DOCUMENT EXTRACT:

Blue Knights see a mirror image in Ridgefield

SOUTHINGTON — The field for the wide-open Class LL football championship rounds into the clubhouse turn with Southington the highest remaining seed.

The fourth-seeded Blue Knights (10-1) are roaring down the stretch toward their seventh final with only No. 8 Ridgefield (10-2) standing in the way. The game is slated to kick off today at 2 p.m. at Ken Strong Stadium on the campus of West Haven High School.

While the Knights were pounding Norwich Free Academy 52-14 on Tuesday night, the Tigers were holding off a determined comeback by top-seeded Newtown. They held a 22-point lead with three minutes left in the third quarter, but needed a stop on a two-point conversion in the waning seconds to eke out a 35-33 win.

Southington has won one state title: in 1998 when MVP quarterback Scott Bard executed former coach Jude Kelly’s run-and-shoot offense to perfection in a 54-26 stomping of NFA at Southern Connecticut State University. The Knights lost to Glastonbury (1984), Hartford Public (1994), Greenwich twice (1999 and 2006) and Xavier (2005) in their other championship bids.

DATASET:
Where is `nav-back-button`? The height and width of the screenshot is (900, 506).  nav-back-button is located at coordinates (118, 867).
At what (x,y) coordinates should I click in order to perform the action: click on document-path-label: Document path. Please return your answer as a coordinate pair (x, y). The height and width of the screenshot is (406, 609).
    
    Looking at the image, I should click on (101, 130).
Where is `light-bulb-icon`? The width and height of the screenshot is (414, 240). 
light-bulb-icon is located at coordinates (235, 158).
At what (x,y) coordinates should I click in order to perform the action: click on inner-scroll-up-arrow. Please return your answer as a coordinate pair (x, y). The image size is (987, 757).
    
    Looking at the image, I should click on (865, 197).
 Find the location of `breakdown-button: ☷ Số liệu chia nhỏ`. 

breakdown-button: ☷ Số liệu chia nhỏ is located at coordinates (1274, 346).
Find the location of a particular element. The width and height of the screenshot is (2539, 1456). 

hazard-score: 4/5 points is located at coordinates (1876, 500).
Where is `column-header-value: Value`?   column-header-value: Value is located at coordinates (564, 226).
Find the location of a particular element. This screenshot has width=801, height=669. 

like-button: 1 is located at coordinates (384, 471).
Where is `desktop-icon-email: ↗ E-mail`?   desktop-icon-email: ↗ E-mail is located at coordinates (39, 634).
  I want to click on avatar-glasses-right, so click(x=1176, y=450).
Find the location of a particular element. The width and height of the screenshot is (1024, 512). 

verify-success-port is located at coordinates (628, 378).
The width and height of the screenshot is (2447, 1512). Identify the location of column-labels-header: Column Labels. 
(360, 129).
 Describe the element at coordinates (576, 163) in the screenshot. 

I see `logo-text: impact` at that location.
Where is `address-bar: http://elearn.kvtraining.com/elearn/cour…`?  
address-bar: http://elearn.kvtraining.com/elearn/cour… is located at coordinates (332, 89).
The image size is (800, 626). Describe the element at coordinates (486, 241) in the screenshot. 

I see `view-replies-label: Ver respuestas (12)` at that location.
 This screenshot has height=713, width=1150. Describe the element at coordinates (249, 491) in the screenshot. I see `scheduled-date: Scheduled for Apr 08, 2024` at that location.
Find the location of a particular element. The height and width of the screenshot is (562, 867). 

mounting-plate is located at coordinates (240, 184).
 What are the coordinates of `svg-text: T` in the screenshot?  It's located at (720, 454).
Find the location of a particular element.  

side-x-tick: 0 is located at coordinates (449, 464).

TASK PROMPT: Give again from the football article, word for word, the passage from "Blue Knights see" to "Haven High School.".

TASK RESPONSE:
Blue Knights see a mirror image in Ridgefield

SOUTHINGTON — The field for the wide-open Class LL football championship rounds into the clubhouse turn with Southington the highest remaining seed.

The fourth-seeded Blue Knights (10-1) are roaring down the stretch toward their seventh final with only No. 8 Ridgefield (10-2) standing in the way. The game is slated to kick off today at 2 p.m. at Ken Strong Stadium on the campus of West Haven High School.